Sophie folded another dumpling. Her fingers were getting faster now. More confident.
"The business started struggling. My parents stopped cooking together. They stopped doing a lot of things. They just worked and worked trying to save something that was already dying." She set down her hands. "I think that's why my father's heart gave out. Because he forgot how to live. He just survived."
Daniel realized he understood that feeling better than she probably thought. He'd spent the last twelve years surviving. Building an empire. Making money. Acquiring power. All the while forgetting what it felt like to just exist without calculating the return on investment.
They finished the dumplings. Daniel boiled water while Sophie made a simple sauce from garlic and soy sauce. When they sat down at the table, the food was simple and good and tasted like home.
Sophie took a bite. Then another. And suddenly she laughed.
Actually laughed.
It was a real laugh. Not polite. Not careful. The kind of laugh that came from the deepest part of her where she was still alive even after everything that had happened.
Daniel watched her laugh and felt something shift inside his chest.
This was bad. This was exactly what he'd told himself wouldn't happen. He'd brought her here because she was supposed to be empty of expectations. Supposed to be a transaction. Supposed to be someone he could keep at a distance.
But watching her laugh with her guard completely down, he realized the truth.
He'd made a terrible mistake.
Not in hiring her. Not in signing her to a contract. But in thinking he could keep her at arm's length while living in the same space. In thinking he could listen to her talk about her family and stay untouched. In thinking he could sit across from her at dinner and not feel anything.

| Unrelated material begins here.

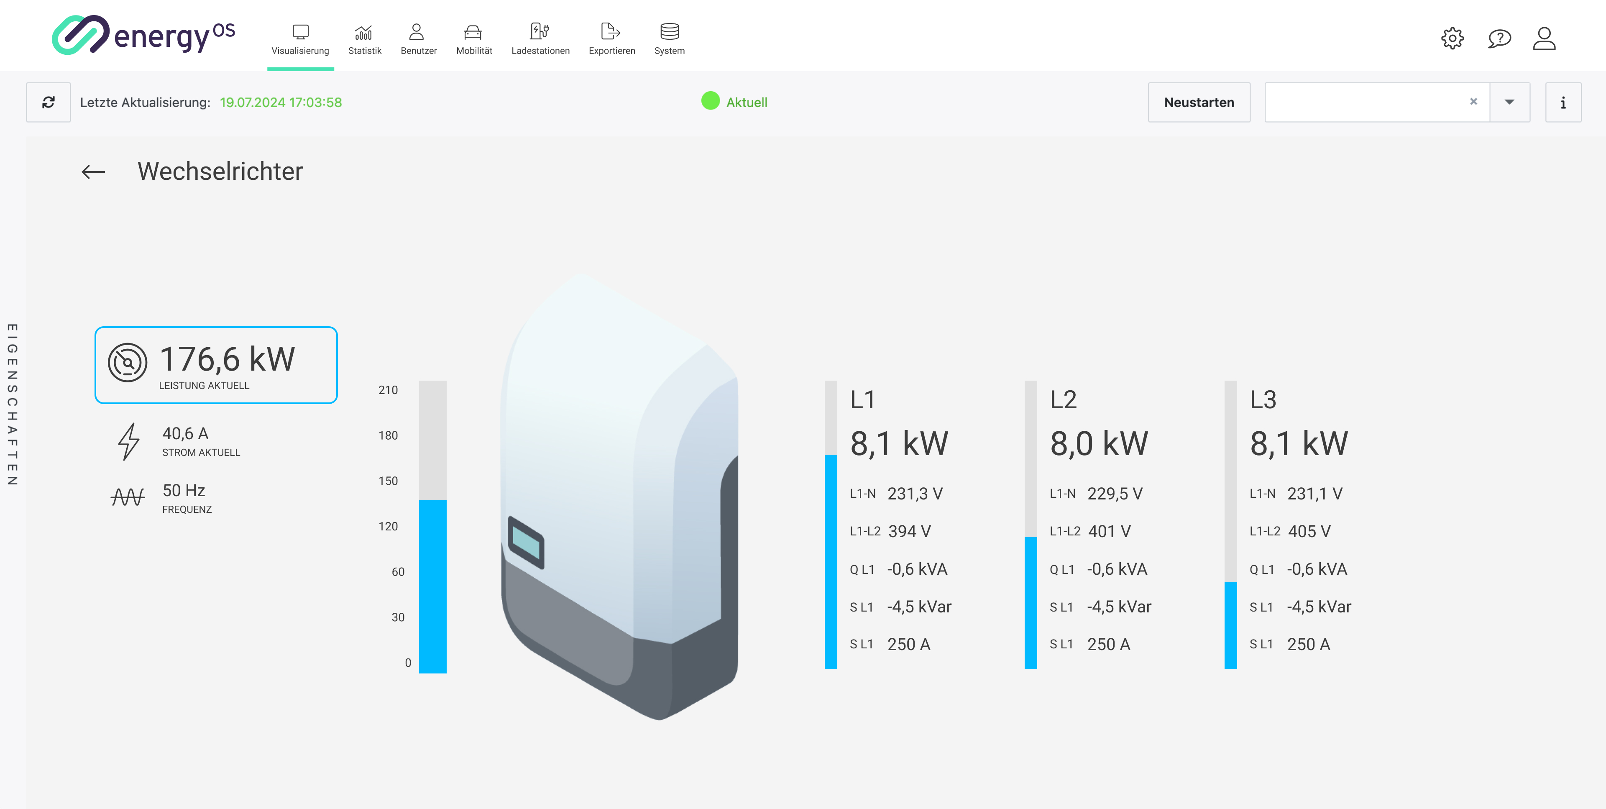Go back with the left arrow
This screenshot has height=809, width=1606.
pos(94,172)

She was becoming real to him. Every laugh. Every moment of vulnerability. Every story about her mother's hands making dumplings.

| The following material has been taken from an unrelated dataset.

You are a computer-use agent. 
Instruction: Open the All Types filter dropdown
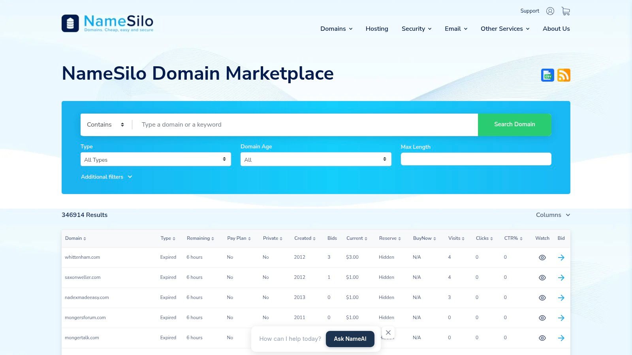tap(156, 159)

She was becoming someone he could actually hurt.
And someone who could actually hurt him back.
"Thank you," Sophie said. She was still smiling. Still lost in the moment where she'd forgotten she was trapped in a contract with a stranger. "For helping. For listening. For not making fun of me for almost burning down your kitchen."

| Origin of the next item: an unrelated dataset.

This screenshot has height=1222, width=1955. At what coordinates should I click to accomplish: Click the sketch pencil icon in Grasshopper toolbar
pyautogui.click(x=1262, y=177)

Daniel looked at her across the table and understood why he'd been so careful to stay cold. Why he'd built walls so high they seemed unbreakable. Because feeling something for another person meant risk. It meant vulnerability. It meant being capable of loss.
"It's okay," he said quietly.
But it wasn't okay. Nothing was okay anymore. Because now he knew what Sophie looked like when she forgot to be scared. Now he knew what her laugh sounded like. Now he knew her.
And that knowledge was going to make the next three years impossible.
"Daniel?" Sophie's voice pulled him back.
"Yeah?"
"Do you ever get lonely? Up here in this penthouse with all your money and your power? Do you ever just want someone to cook dinner with?"
The question hit somewhere deep inside him that he'd boarded up a long time ago.
"All the time," he heard himself say. "Every single day."
Sophie's smile faded. Something else moved into her eyes. Something that looked like understanding. Like she saw him the same way he was starting to see her.
Like they were both drowning and neither of them could save the other.
"We should probably go to bed," Sophie said softly. But she didn't move. She just sat there looking at him like she was trying to memorize his face.
"Yeah," Daniel said. "We should."
But neither of them stood up. They just sat across from each other in the quiet kitchen while the city glowed outside the windows, two people bound by a contract that was supposed to keep them safe from feeling anything at all.
And Daniel realized the contract had been a lie from the beginning.
You couldn't live with someone. You couldn't listen to them talk about their broken family. You couldn't cook dinner with them and watch them laugh. You couldn't do any of those things and not fall.
The three years stretching ahead of him suddenly felt both impossibly long and terrifyingly short.